Book: The Storyteller
Author: Jodi Picoult
Review: Sage Singer is a 25 year older baker in a small town in New Hampshire. She meets an old man at her grief support group, Josef Weber, and they quickly become friends. When Josef confesses he was an SS Guard at Auschwitz and asks Sage to help him die, she is shocked.
This book is divided into three parts with a fictional story written by Sage's grandmother spaced throughout. Part I starts with Sage. Both of her parents are dead, she is more or less estranged from her 2 older sisters, she is physically scarred (on her face) from a car accident a few years ago and she is having an affair with a married man (knowing full well he was married before they got involved). Sage is difficult to like (very much a victim mentality) and I found part I extremely boring. There were a lot of baking details (specifically regarding the process of baking bread) and I found myself skimming quite a bit. However, Part 2 was the saving grace of this book-it was excellent.
Part 2 is Minka's story (Sage's grandmother). She takes us through her childhood in Poland, moving into the ghetto, her experiences in the camps. Overall her story of friendship, family and survival is fantastic. If you've read other Holocaust books or watched specials on the History Channel, there was nothing new here but Picoult succeeds in bringing Minka, her family, her best friend and certain SS guards to life. I could not stop reading until I found out how she was saved.

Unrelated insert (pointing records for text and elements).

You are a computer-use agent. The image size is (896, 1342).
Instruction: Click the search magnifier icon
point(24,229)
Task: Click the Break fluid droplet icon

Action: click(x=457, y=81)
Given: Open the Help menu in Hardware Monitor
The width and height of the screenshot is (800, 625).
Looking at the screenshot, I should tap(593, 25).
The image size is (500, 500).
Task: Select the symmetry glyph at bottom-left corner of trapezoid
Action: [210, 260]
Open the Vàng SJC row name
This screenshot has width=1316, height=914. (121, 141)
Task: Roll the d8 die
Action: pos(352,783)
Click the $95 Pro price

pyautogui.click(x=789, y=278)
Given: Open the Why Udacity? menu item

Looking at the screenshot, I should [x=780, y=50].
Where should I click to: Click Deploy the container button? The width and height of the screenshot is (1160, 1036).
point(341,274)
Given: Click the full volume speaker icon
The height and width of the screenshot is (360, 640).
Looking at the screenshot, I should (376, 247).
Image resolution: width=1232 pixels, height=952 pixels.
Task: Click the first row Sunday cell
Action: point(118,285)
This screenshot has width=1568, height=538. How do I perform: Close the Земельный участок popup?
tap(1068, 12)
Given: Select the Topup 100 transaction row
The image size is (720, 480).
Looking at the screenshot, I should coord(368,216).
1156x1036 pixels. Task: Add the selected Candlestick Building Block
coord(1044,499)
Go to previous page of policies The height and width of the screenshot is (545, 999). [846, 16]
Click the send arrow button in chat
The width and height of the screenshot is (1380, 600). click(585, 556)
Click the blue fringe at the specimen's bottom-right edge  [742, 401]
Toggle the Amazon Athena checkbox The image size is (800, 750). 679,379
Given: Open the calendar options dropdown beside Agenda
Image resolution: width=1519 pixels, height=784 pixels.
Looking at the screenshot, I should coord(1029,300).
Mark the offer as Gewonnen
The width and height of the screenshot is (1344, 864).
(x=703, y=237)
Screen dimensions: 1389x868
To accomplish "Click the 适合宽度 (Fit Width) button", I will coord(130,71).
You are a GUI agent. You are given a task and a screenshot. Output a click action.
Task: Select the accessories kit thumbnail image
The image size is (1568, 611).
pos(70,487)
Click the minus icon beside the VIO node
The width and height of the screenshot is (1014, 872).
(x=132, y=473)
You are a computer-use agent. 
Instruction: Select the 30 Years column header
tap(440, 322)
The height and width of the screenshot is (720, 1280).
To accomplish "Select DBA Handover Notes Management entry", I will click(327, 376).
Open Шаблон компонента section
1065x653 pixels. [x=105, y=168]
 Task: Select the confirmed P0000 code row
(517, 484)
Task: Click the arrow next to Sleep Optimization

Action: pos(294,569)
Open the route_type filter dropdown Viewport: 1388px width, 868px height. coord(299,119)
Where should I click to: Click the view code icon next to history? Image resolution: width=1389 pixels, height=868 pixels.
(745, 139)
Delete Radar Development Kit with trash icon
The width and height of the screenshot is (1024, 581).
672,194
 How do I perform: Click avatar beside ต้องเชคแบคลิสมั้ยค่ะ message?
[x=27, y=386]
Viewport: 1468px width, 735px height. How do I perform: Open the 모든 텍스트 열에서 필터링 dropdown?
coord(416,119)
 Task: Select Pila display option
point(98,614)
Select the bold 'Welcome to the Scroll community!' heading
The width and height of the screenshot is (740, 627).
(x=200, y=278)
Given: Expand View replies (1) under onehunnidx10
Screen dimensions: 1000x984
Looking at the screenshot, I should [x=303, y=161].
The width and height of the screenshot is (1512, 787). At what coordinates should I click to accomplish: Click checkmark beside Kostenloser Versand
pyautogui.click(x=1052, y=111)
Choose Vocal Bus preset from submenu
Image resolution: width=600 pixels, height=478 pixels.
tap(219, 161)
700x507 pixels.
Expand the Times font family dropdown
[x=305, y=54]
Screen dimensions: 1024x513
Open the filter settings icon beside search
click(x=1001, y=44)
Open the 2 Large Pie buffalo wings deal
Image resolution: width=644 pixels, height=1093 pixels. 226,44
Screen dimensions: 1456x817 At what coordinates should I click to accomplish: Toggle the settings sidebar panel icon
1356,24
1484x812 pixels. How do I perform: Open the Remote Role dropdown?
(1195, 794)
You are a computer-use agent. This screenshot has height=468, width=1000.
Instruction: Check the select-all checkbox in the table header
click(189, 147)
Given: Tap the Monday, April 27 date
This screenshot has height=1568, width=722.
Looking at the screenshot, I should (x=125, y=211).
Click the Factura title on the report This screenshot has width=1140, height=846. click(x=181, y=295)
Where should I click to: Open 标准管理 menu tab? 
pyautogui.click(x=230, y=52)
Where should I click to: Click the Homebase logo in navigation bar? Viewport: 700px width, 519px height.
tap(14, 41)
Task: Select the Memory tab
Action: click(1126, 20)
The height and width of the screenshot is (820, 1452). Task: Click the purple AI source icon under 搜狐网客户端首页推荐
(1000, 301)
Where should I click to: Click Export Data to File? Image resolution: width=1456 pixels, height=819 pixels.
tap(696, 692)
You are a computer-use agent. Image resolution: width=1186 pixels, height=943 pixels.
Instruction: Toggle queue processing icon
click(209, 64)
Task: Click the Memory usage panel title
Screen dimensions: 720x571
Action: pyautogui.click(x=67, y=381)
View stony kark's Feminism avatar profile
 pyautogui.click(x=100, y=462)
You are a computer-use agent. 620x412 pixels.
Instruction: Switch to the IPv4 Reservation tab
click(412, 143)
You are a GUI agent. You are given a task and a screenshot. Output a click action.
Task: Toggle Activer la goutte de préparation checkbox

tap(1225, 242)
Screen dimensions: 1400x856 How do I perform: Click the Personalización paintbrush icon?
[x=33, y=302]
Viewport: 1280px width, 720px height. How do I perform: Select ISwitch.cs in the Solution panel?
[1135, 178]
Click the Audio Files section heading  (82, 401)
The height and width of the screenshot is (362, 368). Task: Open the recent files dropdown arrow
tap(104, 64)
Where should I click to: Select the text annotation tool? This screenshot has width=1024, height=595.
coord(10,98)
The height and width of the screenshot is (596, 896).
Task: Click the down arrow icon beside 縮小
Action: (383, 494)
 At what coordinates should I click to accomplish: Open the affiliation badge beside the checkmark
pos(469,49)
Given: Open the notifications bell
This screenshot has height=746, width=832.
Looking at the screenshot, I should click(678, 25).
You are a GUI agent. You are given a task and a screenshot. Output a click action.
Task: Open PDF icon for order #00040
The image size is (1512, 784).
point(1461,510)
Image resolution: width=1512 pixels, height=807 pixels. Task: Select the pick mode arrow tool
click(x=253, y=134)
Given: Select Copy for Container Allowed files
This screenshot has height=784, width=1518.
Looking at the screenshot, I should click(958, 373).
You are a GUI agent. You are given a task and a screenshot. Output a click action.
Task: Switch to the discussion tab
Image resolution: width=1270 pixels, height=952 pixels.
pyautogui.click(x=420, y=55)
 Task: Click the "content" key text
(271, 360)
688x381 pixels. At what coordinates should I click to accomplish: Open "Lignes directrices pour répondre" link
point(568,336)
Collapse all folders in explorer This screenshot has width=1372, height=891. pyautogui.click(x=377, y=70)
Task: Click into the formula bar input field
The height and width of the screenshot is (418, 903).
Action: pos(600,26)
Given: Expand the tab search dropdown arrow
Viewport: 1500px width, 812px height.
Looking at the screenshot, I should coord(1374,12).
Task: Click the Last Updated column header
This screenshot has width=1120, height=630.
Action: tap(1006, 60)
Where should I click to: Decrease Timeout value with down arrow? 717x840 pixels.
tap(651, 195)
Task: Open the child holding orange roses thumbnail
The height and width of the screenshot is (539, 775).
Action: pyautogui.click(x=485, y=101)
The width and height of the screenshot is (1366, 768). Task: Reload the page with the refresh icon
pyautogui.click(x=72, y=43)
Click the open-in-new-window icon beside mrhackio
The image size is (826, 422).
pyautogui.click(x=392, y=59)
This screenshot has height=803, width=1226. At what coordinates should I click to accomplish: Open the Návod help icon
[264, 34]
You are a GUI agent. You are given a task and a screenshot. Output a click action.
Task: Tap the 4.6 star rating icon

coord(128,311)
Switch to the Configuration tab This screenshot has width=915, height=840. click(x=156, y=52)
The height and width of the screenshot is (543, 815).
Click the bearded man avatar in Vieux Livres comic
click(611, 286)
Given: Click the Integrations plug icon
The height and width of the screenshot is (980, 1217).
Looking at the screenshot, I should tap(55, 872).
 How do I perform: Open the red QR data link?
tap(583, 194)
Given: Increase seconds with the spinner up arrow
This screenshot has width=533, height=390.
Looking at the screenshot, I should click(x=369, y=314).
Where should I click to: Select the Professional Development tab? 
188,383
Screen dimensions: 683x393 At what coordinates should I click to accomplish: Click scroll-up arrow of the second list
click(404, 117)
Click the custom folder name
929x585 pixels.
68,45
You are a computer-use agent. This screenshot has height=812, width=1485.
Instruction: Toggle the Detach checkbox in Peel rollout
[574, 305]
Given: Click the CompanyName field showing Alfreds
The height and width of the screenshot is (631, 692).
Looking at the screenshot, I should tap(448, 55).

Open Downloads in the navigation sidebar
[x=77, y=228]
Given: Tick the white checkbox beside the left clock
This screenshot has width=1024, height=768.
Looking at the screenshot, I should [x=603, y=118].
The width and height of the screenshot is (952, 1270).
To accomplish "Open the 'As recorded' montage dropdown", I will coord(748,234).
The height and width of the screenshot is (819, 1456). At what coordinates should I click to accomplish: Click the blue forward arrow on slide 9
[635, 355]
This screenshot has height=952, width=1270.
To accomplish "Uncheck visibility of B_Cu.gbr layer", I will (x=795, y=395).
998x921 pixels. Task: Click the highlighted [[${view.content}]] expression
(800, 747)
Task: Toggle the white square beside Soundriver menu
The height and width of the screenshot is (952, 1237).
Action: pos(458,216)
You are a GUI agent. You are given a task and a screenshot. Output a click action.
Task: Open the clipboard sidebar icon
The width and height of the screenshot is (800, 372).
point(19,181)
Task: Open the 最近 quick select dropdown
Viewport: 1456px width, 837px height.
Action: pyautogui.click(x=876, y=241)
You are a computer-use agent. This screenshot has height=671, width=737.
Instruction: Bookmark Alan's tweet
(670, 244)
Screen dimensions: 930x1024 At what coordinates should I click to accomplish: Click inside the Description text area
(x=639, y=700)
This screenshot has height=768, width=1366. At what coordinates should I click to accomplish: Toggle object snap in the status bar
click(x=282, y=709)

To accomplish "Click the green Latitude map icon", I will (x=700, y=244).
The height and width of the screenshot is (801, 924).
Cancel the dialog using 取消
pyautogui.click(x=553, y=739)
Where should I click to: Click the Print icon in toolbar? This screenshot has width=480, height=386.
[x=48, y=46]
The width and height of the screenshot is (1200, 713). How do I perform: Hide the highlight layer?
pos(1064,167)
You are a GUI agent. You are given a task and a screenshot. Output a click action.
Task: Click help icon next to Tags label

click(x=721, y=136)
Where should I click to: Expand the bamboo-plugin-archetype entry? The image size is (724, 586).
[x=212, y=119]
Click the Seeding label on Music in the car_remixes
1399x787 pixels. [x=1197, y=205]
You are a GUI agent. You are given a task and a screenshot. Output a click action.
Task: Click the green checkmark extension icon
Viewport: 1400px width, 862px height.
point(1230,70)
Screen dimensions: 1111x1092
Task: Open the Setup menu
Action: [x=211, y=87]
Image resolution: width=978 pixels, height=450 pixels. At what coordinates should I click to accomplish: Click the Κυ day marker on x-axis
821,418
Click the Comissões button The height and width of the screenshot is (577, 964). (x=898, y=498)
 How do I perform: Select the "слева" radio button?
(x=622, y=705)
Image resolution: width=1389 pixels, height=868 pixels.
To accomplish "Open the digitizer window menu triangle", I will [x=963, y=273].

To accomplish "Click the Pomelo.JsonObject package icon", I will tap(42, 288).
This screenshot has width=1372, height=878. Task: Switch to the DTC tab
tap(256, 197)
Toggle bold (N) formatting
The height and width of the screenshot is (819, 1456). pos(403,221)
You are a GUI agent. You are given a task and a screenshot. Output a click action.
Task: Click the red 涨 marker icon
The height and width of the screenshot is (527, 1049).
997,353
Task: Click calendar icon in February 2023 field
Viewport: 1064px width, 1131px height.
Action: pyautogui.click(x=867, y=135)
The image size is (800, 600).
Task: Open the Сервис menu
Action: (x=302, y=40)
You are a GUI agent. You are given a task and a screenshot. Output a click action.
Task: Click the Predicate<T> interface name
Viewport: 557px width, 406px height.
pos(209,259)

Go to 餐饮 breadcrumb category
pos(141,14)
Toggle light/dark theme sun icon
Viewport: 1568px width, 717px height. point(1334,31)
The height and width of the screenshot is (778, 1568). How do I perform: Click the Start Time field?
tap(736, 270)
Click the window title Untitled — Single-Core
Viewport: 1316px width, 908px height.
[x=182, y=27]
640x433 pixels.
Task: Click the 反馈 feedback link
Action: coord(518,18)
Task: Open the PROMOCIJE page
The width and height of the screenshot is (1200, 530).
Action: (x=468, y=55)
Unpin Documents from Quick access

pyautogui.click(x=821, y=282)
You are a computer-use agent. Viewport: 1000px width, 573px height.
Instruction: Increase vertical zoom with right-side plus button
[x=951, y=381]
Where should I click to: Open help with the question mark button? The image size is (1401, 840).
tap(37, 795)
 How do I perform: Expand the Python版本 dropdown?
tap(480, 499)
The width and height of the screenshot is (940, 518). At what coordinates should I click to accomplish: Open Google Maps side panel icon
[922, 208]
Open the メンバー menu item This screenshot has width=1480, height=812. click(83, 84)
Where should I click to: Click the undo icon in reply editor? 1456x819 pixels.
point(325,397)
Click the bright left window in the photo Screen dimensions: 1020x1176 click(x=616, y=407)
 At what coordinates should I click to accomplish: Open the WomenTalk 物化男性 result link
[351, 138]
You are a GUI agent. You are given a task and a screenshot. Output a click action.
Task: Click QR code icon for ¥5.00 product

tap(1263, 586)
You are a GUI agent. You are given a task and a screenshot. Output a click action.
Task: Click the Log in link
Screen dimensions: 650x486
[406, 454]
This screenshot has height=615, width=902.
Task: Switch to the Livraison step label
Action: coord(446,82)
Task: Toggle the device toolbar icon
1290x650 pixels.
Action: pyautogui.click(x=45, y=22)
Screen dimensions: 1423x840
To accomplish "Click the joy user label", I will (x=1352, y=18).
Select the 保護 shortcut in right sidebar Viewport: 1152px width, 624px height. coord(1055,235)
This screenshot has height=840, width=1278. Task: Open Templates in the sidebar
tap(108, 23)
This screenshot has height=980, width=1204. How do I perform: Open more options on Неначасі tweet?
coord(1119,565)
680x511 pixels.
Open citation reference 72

Part 3 focuses on Sage and the Department of Justice (when Josef tells Sage about his past, she calls the authorities to report him). I'll avoid spoilers, but Picoult explores the idea of forgiveness. There was a 'twist' at the very end that I saw coming (those who do may be upset) but I thought it fit well with the book. Sage does a better job taking control of her life in this section and becomes more likable.
Overall, although this started very slow, this was a very good book. I wish Picoult had spent more time developing the relationship between Sage and Josef (prior to his confession) but I really liked this.